Stage 4. The final stage is the removal of the previously formed sacrificial layer of the photoresist, as a result of which the membrane is released from support. As a rule, selective liquid etching was used for this. Here we make the removal of the sacrificial layer of the photoresist by long-time etching in oxygen plasma with low discharge power. Simultaneously aluminum, used as a membrane material, does not react with the plasma and completely maintains its geometry. An electronic photograph of one of the variants of the final element is shown in Figure 2. The size of the membrane is about 100 × 100 µm.

Because the membrane parameters depend on its thickness and support stiffness, which can be adjusted by the width of the skid feet, a set of membranes with different parameters was manufactured on a single chip. Subsequently, the chip was mounted on a printed circuit board, with the possibility of independent excitation of individual rows of membranes (Figure 3).

3. Studying Static Parameters

Figure 4 shows the profile of the membrane surface, obtained on a Talysurf CCI2000 optical profilometer.

In general, the membrane surface has a central bulge of about 0.4 $\mathsf{\mu }$m. Figure 5 shows a set of sequentially taken cross-sections of the profile, when the control voltage is applied.

Because the geometry of the support used by us in the form of lateral feet has a sufficiently high stiffness, when voltage is applied, the outer part bends less than the central one. It allows us using both interference methods for controlling the position of the membrane, when the detection beam is oriented in its central part, and amplitude methods, when using an inclined part of the profile.
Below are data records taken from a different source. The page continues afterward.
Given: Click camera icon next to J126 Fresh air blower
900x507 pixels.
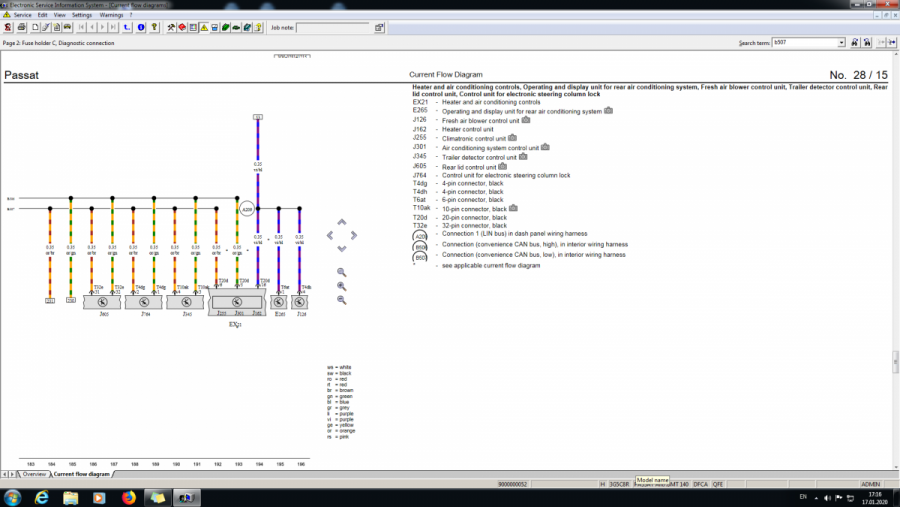Looking at the screenshot, I should tap(526, 120).
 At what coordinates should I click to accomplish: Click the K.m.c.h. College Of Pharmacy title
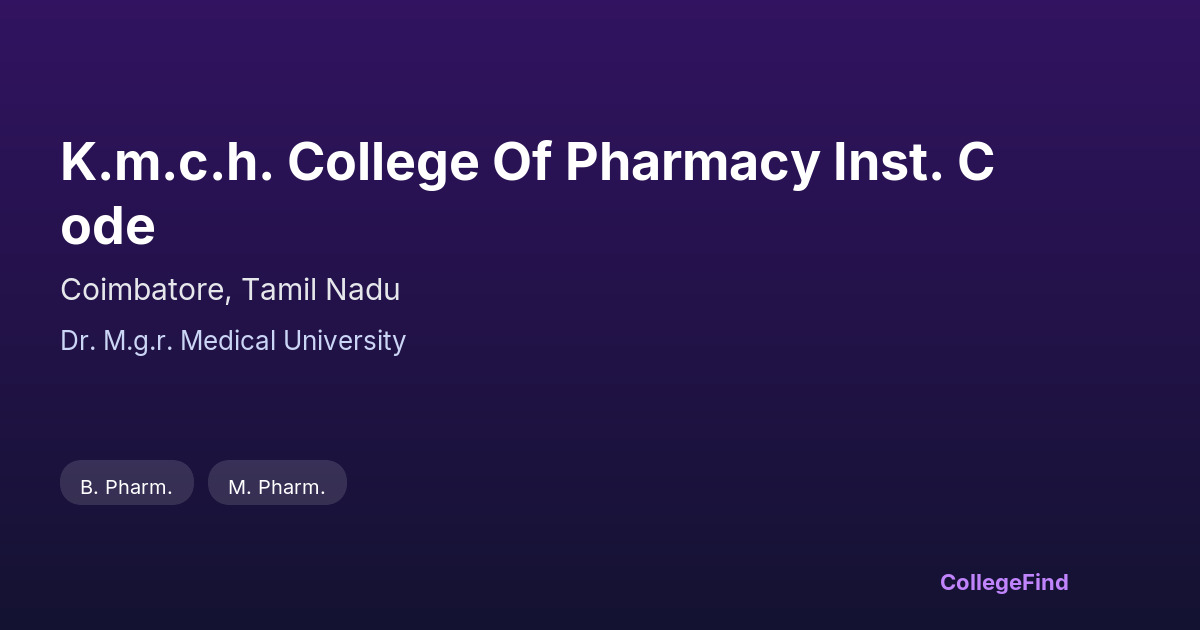click(x=527, y=163)
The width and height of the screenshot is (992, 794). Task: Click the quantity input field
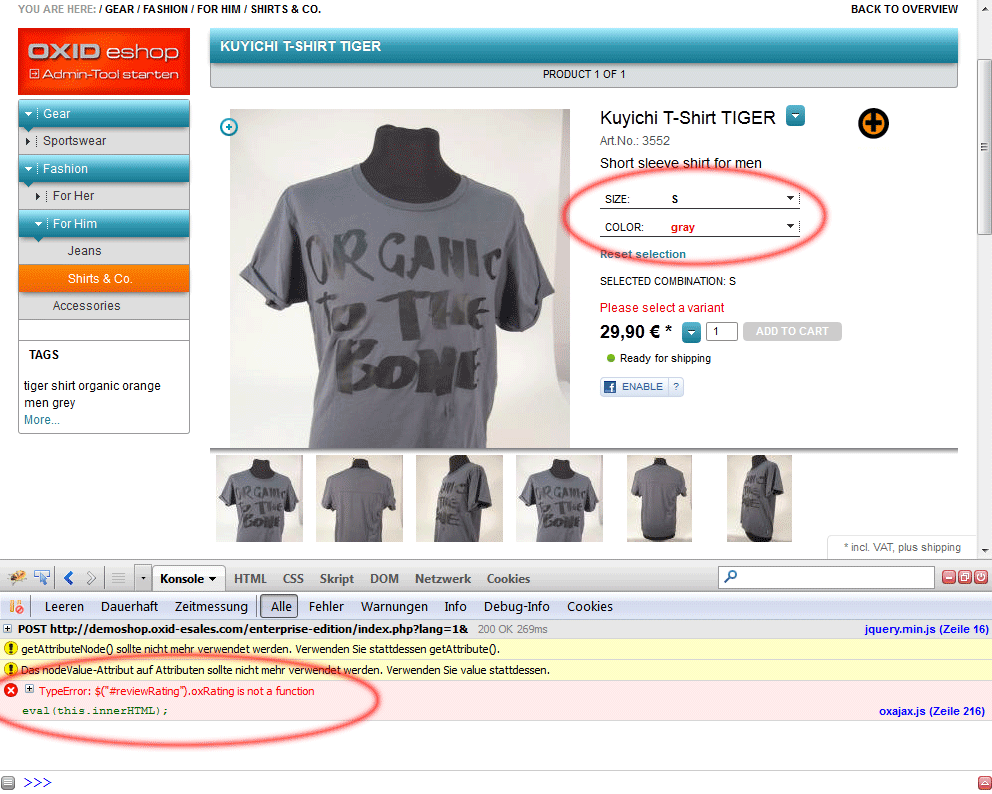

The bottom profile corresponds to a voltage, applied outside the operating range, at which the membrane falls on the bottom plane.

Figure 6 shows the dependence of the membrane bias on the external stress for a membrane with a thickness of 0.4 $\mathsf{\mu }$m and different widths of the skid feet of 15, 30 and 100 $\mathsf{\mu }$m (solid feet).

Increasing the width of the feet increases the stiffness of the membrane and therefore decreases its sensitivity and maximum bias but simultaneously increases the maximum working voltage and the voltage region of the linear response. The use of narrow legs enables sufficiently change the membrane sensitivity by the applied voltage, but it requires operation with low level signals for maintaining linear response. The use of a membrane with solid feet allows maintaining linearity even with sufficiently large signals.

Figure 7 shows a comparison of two membranes with the same geometric parameters, but different membrane thicknesses 0.4 and 1 $\mathsf{\mu }$m.

In the area of small biases, where the stiffness is determined by the elasticity of the feet, their sensitivity is practically the same. At large biases, a thinner membrane has a significantly greater response with a correspondingly smaller operating range.

Figure 8 shows the calculated in COMSOL Multiphysics profile of mechanical stresses for a membrane with a thickness of 0.4 $\mathsf{\mu }$m at a bias of 300 nm.

The maximum von-Mises stress is about $2\times {10}^7$ N/m${}^2$, which is approximately two times lower than the Al yield point. Thus, in working biases up to 300 nm, the membrane is in the elastic range of stress.

4. Dynamic Parameters

To study the frequency response of MOEMS, the following optical circuit was assembled (Figure 9).

The light power reflected back from the membrane to the optical fiber depends on the membrane bias due to its reproducible deformation (Figure 5). A sinusoidal signal was applied between the membrane and the lower electrode. We used the Rigol DG822 generator with remote control from the personal computer (PC). The signal had an amplitude of 0.1 V with a bias 2 V. The frequency was scanned in the range from 1 kHz to 2 MHz with a step of 1 kHz. The signal from the photodetector was applied to the analog-digital converter (Adlink PCI-9812A) simultaneously with the signal from generator. An amplitude of the signal was calculated by the digital lock-in algorithm. Figure 10 shows the frequency response of membranes with different parameters.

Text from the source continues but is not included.